James Maurici KC – James has been in many of the leading cases on Aarhus costs including: R (RSPB) v SSJ [2017] 5 Costs L.O. 691; Case C 530/11 Commission v United Kingdom; Case C-260/11 Edwards v EA; R (Edwards) v EA (No.2) [2011] 1 Costs L.R. 70 and [2013] UKSC 78; and R (Edwards) v EA [2011] 1 W.L.R. 79. He has also appeared a number of times before the UNECE Aarhus Compliance Committee in Geneva, cases include: ACCC/C/2010/45; ACCC/C/2010/53; ACCC/C/2011/60; ACCC/C/2011/61; ACCC/C/2012/77; and ACCC/C/2014/100 and 101. He is currently acting for the UK Government on the Brexit communication to the Compliance Committee – ACCC/C/2017/150. He was one of the contributors to the Aarhus Convention: A Guide for UK Lawyers (2015) and he has written and lectured extensively on the Aarhus Convention.

Jacqueline Lean – Jacqueline has also been instructed on a number of matters concerning the Aarhus Convention, including appearing (with James Maurici KC) for United Kingdom before the Aarhus Compliance Committee on two communications concerning the Government’s decision to proceed with HS2 (ACCC/C/100 & 101); representing the Secretary of State for Communities and Local Government Secretary of State in R (CPRE Kent) v Secretary of State for Communities and Local Government [2019] EWCA Civ 1230 in which the Court of Appeal considered the approach to summary assessment of costs at permission stage when an Aarhus costs cap applied; and acting for the Secretary of State in R (RSPB) v Secretary of State for Justice [2018] Env LR 13, a challenge to the Government’s amendments to the Aarhus costs protections in the CPR (also with James Maurici KC). She is also a contributing author to Coppel’s ‘Information Rights’ on Environmental Information.

Nick Grant – Nick joined Chambers in 2019 and has regularly advised on Aarhus related matters. He has represented the UK twice before the Aarhus Convention Compliance Committee, appearing with James Maurici KC in ACCC/C/2017/150 (the Withdrawal Act case) and unled in the admissibility hearing for ACCC/C/2022/194 (the free trade agreements case).

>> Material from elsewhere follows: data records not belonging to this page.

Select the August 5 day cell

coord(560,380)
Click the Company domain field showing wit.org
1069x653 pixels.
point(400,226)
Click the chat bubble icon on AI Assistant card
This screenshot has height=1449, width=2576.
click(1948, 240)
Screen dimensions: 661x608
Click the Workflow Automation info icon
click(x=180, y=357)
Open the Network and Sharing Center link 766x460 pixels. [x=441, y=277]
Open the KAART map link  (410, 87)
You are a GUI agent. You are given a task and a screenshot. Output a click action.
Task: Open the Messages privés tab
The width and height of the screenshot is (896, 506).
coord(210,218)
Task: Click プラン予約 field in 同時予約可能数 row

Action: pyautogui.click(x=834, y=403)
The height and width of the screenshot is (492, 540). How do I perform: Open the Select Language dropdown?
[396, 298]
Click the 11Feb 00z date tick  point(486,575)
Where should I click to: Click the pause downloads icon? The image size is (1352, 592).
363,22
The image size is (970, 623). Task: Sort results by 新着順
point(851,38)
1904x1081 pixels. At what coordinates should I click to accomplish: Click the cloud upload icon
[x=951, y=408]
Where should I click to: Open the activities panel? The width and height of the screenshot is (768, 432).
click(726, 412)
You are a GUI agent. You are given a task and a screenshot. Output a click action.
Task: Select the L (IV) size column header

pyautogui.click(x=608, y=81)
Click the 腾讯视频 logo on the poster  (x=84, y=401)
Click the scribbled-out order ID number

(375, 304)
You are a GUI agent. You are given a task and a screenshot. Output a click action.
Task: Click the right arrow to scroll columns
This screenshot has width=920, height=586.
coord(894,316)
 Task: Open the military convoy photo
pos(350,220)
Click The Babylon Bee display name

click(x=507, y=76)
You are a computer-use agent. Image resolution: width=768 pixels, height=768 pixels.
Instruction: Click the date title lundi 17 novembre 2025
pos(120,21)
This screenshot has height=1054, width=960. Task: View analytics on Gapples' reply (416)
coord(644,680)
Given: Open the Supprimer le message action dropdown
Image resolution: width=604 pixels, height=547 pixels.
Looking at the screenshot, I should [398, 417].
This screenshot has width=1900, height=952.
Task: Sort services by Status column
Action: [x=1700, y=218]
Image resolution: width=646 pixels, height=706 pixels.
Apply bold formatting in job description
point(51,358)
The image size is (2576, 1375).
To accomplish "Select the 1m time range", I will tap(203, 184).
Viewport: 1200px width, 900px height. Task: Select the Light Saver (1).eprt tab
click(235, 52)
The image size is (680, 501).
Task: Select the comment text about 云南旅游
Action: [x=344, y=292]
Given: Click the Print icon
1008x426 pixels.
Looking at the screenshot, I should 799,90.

Alex Shattock – Alex has been involved in a number of environmental claims including Friends of the Earth v SSLUHC (the Cumbria coal mine case: acting for Friends of the Earth in the Planning Inquiry and High Court, with Paul Brown KC and Toby Fisher); Cox and Ors v Oil and Gas Authority [2022] EWHC 75 (Admin) (representing Extinction Rebellion activists in a challenge to the Oil and Gas Authority’s Strategy, with David Wolfe KC and Merrow Golden); R (Hough) v SSHD [2022] EWHC 1635 (acting for the claimant in an environmental and equalities challenge to the controversial use of Napier Barracks as asylum seeker accommodation, with Alex Goodman KC and Charles Bishop). He regularly advises individual and NGO clients on Aarhus costs protection. Alex also has a keen interest in treaty law generally. He has a masters and PhD in public international law and has been involved in various treaty negotiations and treaty ratification processes.